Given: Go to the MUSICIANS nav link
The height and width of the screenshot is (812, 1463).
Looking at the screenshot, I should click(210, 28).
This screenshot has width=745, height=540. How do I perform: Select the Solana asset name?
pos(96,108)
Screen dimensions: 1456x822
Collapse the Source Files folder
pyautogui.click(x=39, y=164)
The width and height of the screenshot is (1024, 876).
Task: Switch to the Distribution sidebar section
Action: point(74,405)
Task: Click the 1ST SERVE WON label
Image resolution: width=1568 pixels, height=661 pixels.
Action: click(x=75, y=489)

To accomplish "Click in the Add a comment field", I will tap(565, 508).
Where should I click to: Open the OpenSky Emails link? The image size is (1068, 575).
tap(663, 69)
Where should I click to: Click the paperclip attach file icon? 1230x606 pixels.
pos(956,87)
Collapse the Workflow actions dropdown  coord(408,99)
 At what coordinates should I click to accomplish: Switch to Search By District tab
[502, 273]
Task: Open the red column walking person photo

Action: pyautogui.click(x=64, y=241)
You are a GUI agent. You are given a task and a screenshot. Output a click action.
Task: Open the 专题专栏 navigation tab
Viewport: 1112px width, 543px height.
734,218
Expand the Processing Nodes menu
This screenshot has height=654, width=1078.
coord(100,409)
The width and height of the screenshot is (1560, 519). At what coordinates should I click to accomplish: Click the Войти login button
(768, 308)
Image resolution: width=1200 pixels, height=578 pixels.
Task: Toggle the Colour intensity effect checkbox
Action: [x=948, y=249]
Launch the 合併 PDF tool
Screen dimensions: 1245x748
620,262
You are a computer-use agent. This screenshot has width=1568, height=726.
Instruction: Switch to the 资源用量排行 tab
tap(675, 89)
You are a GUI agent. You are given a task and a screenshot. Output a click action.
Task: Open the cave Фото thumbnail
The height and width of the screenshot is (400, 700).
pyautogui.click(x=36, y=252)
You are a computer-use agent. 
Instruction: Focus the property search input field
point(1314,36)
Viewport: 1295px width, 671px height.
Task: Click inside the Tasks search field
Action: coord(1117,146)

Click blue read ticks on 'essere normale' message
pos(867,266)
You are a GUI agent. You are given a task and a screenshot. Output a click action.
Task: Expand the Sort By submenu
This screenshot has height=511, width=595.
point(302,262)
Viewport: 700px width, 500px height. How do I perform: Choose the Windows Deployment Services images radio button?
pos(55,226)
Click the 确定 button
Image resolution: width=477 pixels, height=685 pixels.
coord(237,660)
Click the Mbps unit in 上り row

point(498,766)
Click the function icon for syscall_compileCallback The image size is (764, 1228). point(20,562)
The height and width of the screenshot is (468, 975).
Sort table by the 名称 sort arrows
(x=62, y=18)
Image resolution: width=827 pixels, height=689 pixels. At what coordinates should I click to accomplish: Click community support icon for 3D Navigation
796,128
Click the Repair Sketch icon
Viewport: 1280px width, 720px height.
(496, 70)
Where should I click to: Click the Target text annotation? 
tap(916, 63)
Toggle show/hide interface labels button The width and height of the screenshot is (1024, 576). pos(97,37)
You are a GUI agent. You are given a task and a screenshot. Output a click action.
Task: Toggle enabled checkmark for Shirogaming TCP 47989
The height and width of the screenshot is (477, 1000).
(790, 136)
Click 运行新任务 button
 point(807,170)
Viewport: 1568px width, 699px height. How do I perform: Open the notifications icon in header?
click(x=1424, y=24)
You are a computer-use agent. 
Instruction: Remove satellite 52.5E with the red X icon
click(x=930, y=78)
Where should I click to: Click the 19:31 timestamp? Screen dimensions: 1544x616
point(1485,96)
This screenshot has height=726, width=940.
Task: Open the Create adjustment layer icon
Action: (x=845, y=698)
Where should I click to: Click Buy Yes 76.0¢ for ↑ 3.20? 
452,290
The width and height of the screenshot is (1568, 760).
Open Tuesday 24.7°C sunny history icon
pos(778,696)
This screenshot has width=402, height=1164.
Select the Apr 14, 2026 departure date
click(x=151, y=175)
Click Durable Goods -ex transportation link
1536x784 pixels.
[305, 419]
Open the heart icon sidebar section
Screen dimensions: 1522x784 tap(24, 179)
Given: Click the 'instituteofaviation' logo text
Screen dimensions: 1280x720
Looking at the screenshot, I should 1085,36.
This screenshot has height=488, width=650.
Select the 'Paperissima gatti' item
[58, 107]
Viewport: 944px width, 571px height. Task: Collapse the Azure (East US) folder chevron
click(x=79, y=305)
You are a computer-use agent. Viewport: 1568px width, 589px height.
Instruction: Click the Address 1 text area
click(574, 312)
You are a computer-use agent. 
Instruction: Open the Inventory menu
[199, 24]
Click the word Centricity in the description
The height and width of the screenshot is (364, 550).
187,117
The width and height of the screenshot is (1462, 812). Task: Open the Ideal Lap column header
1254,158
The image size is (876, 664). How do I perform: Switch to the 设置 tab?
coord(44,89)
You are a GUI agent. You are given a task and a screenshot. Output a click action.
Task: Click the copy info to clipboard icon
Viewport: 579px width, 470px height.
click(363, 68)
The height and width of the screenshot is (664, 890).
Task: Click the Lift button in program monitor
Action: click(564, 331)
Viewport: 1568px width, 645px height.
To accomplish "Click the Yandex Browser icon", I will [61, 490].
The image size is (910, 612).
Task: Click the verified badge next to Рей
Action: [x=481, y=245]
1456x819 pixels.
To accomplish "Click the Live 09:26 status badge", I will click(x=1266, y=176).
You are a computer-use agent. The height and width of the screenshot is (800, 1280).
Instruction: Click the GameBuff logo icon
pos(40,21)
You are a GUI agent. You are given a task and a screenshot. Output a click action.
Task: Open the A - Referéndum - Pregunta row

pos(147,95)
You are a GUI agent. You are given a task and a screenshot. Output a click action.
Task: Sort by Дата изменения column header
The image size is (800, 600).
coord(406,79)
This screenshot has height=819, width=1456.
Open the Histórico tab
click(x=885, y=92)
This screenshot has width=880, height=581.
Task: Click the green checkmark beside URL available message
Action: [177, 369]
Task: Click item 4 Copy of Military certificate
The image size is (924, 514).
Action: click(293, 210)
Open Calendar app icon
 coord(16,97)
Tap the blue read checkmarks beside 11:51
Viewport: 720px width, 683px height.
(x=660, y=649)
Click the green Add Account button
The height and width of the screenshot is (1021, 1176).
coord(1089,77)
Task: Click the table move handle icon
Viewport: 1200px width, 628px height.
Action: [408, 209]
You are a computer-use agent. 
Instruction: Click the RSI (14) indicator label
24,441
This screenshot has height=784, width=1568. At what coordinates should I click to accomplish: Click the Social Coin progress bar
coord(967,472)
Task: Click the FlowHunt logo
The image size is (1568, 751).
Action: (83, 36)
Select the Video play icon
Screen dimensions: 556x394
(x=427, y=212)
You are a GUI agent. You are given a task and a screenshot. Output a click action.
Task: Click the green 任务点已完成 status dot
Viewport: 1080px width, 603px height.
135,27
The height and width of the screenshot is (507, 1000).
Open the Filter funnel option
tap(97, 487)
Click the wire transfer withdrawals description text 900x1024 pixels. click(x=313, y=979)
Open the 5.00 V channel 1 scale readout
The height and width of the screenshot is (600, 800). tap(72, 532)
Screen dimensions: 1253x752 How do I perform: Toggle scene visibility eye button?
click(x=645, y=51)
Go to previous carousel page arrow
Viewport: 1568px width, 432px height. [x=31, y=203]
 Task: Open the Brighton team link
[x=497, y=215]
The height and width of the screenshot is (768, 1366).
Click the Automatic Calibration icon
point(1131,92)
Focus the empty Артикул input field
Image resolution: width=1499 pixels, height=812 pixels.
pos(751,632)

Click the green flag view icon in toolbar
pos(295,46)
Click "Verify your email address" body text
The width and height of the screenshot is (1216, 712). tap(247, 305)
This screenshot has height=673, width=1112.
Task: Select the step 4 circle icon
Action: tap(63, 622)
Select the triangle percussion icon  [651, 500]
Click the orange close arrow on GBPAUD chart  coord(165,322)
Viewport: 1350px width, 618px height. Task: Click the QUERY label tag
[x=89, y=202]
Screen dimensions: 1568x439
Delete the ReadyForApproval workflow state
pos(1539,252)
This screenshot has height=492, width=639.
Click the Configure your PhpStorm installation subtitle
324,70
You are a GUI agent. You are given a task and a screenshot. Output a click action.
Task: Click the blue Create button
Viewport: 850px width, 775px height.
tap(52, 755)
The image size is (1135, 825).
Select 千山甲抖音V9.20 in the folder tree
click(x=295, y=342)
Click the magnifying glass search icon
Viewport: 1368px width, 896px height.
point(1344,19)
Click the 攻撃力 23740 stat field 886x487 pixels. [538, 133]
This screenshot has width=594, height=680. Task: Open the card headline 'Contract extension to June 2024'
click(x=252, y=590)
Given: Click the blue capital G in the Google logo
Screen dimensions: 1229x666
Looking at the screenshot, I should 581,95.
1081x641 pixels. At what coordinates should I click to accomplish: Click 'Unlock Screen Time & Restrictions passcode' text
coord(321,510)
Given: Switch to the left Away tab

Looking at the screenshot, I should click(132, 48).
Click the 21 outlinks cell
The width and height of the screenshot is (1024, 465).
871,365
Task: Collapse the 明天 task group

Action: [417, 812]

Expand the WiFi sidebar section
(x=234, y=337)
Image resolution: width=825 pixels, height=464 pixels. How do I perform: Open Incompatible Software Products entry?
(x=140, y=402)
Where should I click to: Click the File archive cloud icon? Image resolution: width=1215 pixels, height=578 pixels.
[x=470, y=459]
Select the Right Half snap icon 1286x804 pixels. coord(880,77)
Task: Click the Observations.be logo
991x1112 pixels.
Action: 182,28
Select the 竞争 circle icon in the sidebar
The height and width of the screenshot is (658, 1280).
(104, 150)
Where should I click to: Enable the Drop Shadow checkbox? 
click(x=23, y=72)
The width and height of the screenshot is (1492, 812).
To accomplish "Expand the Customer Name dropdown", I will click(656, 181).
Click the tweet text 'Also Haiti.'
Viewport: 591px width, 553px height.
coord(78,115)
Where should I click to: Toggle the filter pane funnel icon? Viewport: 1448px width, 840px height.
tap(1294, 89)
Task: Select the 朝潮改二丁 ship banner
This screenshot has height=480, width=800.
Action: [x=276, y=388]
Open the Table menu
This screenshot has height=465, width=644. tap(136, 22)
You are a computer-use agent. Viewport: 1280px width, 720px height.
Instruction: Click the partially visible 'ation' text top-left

------------------------------------------------

- Instructions to follow
All lines that include the word "dropdown" must be copied from the material above.

- Problem solution
Collapse the Workflow actions dropdown  coord(408,99)
To accomplish "Expand the Customer Name dropdown", I will click(656, 181).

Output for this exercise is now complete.